Dolores Huerta, an icon of the feminist and labor movements, was appointed yesterday to a five-month term on the University of California Board of Regents. Huerta, co-founder of the United Farm Workers Union (UFW) with Cesar Chavez, is famous for organizing with Chavez the grape boycotts in the 1960s that won the farm workers national support, and she was key in subsequent lettuce and Gallo wine boycotts in the 1970s. She is a Feminist Majority Foundation board member. “Dolores is a true leader for labor, Latino and women’s rights,” said FMF President Eleanor Smeal. “We are lucky to have such an inspiring and dedicated leader working with the feminist movement.”

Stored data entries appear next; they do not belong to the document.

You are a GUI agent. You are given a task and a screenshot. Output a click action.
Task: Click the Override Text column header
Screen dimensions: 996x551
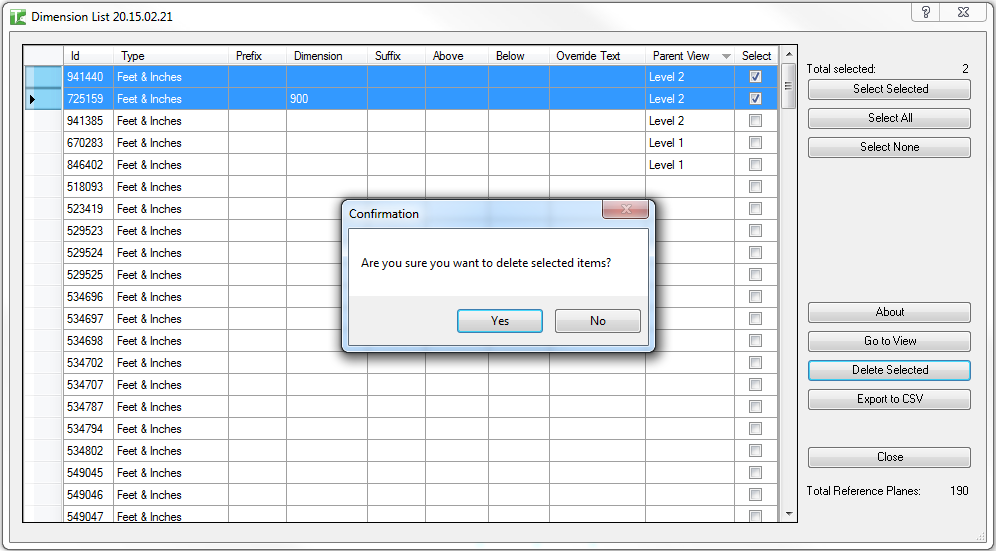[x=588, y=56]
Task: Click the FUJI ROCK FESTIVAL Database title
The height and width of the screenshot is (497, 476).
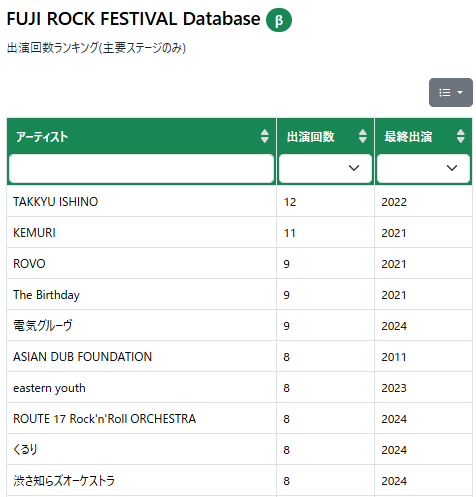Action: [x=133, y=19]
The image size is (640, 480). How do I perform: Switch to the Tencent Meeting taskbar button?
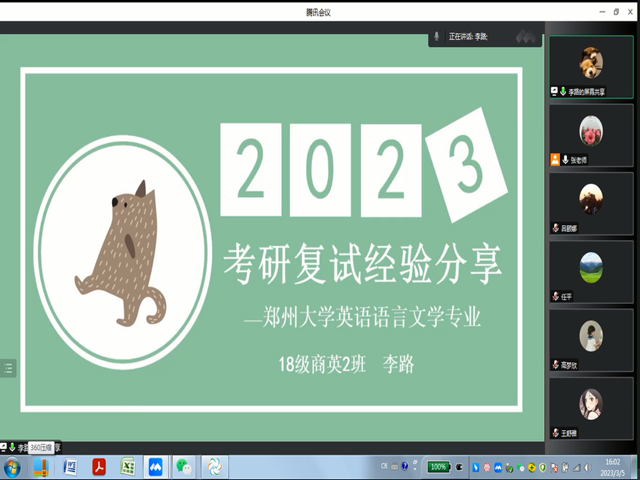(x=156, y=467)
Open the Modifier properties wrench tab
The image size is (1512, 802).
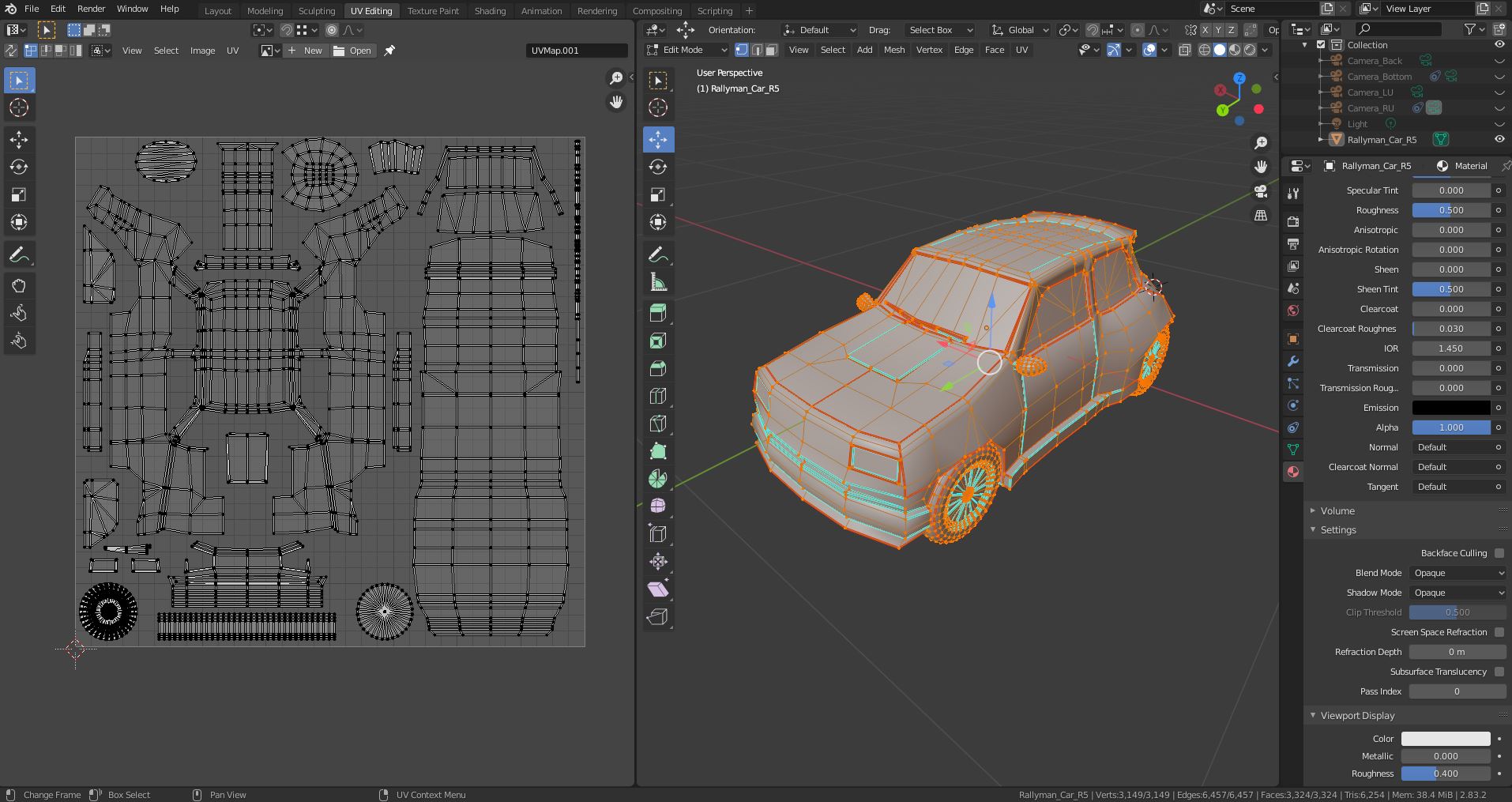(1293, 361)
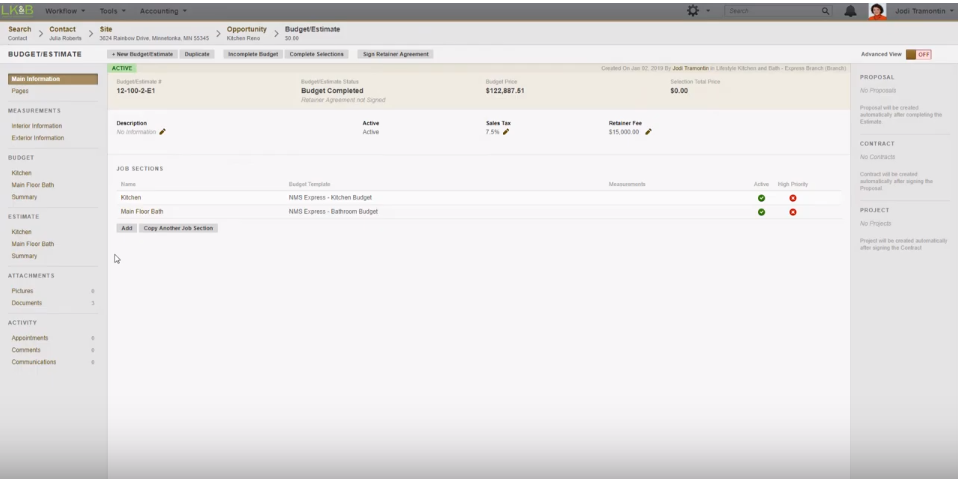Click the Duplicate button
This screenshot has height=479, width=958.
[x=196, y=54]
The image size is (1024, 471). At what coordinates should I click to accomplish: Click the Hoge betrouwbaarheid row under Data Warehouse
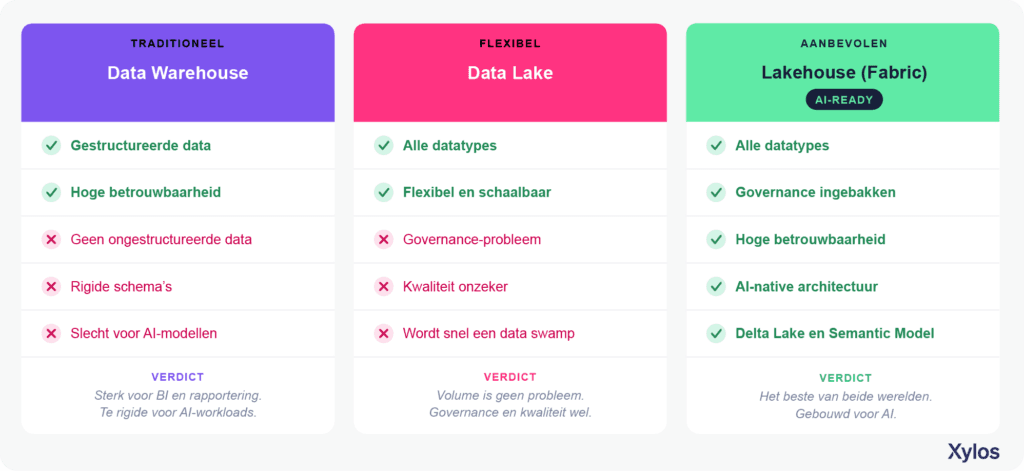[x=178, y=192]
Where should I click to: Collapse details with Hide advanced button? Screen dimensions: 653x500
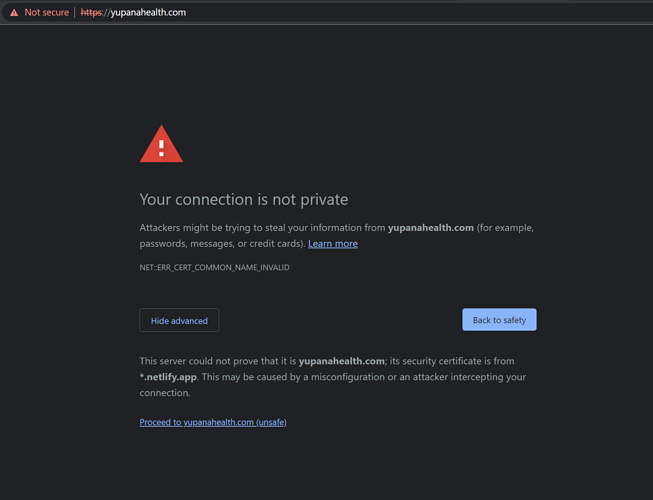coord(179,320)
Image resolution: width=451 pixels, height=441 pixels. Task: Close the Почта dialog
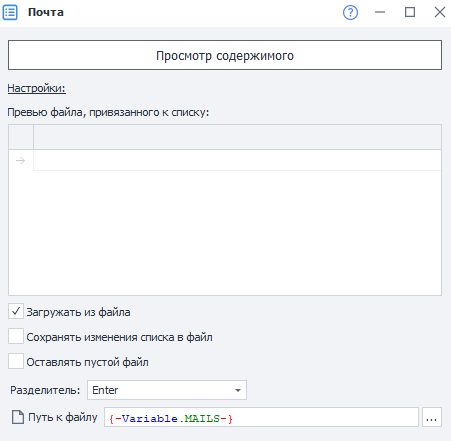[440, 12]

Huerta was appointed after a political flap between Gov. Gray Davis and state Senator Gloria Romero (D-Los Angeles). Romero had protested Davis’ re-nomination of broadcast executive Norman Pattiz to a full 12-year term on the Board of Regents, arguing that Davis needed to appoint someone who reflected California’s diversity. “You look at that list of regents, it’s like a who’s who of donors in California. It’s like a who’s who of wealthy white men in California,” Romero told the LA Times. Romero told the Times that a vote for Pattiz would be “appropriate” in the future if Davis works to increase the diversity of the board.

Huerta is a founding board member of the Feminist Majority Foundation. She was inducted into the Women’s Hall of Fame in 1993 and in 1998 was named one of three Ms. magazine “Women of the Year” as well as one of the Ladies Home Journal’s “100 Most Important Women of the 20th Century.” She was presented with the second annual Puffin/Nation Prize for Creative Citizenship last December.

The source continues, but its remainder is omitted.